Saturday, August 29, 2020

CLAP HANS, EVERYONE, HERE COMES...THE DUTCH DOUCHE AGAIN

After cursing people and being a drama queen as bmx, as legs, as Beth...etc. etc. and EVERY time saying "I'm NOT HANS," here comes HANS again. 

Like David Berkowitz and Mark David Chapman, the two men most closely like himself, Sake Johannes De Vente is "born again." No longer the deranged maniac assuming different identities and making threats, and cursing people and deleting posts and being evil, he is REALHANS, pure of heart, and sobbing "blessed day!" to everyone.

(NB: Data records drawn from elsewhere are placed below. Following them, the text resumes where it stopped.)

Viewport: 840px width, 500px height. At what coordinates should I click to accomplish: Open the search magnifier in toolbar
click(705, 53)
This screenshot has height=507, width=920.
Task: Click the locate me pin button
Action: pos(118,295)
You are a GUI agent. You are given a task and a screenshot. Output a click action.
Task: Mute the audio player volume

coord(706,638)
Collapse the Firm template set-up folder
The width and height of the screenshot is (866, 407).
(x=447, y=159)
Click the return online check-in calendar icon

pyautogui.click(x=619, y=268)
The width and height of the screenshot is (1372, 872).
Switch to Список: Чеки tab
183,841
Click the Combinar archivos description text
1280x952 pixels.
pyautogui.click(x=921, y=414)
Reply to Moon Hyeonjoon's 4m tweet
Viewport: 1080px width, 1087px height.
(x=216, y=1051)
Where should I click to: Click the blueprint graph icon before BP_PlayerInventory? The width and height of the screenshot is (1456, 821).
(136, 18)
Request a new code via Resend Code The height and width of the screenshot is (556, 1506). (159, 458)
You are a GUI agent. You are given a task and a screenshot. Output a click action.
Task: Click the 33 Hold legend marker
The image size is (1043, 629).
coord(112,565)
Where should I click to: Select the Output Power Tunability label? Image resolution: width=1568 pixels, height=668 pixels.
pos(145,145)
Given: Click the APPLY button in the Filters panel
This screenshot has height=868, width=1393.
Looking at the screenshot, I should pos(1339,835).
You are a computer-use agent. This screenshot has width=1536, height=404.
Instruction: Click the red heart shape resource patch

Oh no apology of course. No: "Sorry I was such an asshole all last week with my homicidal drag queen identities BETH and LEGS, and the other three identities..." Just HERE I AM, the Disciple of Jesus, doing what Jesus would do -- steal music to be loved by strange men! 


BLESSED DAY EVERYONE. REALHANS is here with synthpop music! JOY TO THE WORLD. Soon it'll be that New Age shit from Windham Hill again, and more HANK WILLIAMS and of course anything he can swipe from other bloggers.

blessed day,everyone. 

He's REBORN. NEW IDENTITY. He's not going to start setting down rules, cursing everyone, deleting his rivals, or playing control-freak games or sobbing over his thousand ailments and how he's dying, and has tinnitus, and has a brain like rotten gouda which makes him forget his REAL name all the time and makes him post with so many idiotic typos. 

He had SO much fun with all his schizo identities and pissing people off and playing with his drag costumes...just one example...

Ha ha ha. Trick or treat. What a tease. What a cutie: "yes I am Hans,but not THAT Hans..." Ha ha ha.

What did he do on August 27th? He got himself a fresh alias, and suddenly bmx, legs, Beth disappeared and here's...REAL HANS. Oh JOY to the WORLD. Mr. Trick or Treat Sex Change Loony is now going to give away GOODIES under his REAL NAME. Pay attention, everyone.

It's the same old California shit as usual -- from the guy who, as Beth, insisted that SHE winters in Palm Springs every year. Lahh deeeeeee dahhh. Oh yes, and back to stealing from Green's website


Isn't that lovely? At least one moron thinks so:

Yes, everyone appreciates the GENEROSITY of Hanzie Hitler...until he lashes back: "I want paypal donations" until he lashes back "Fuck you!" until he lashes back "I hope you die of AIDS with EBOLA!" until he lashes back "my way or the highway" and starts screaming at everyone for asking him a question, asking for an upload, or doing something else that suddenly gets his half-rotted brain to go into full-paranoia mode with irrational anger and...of course...deletions on whoever he decides he doesn't like.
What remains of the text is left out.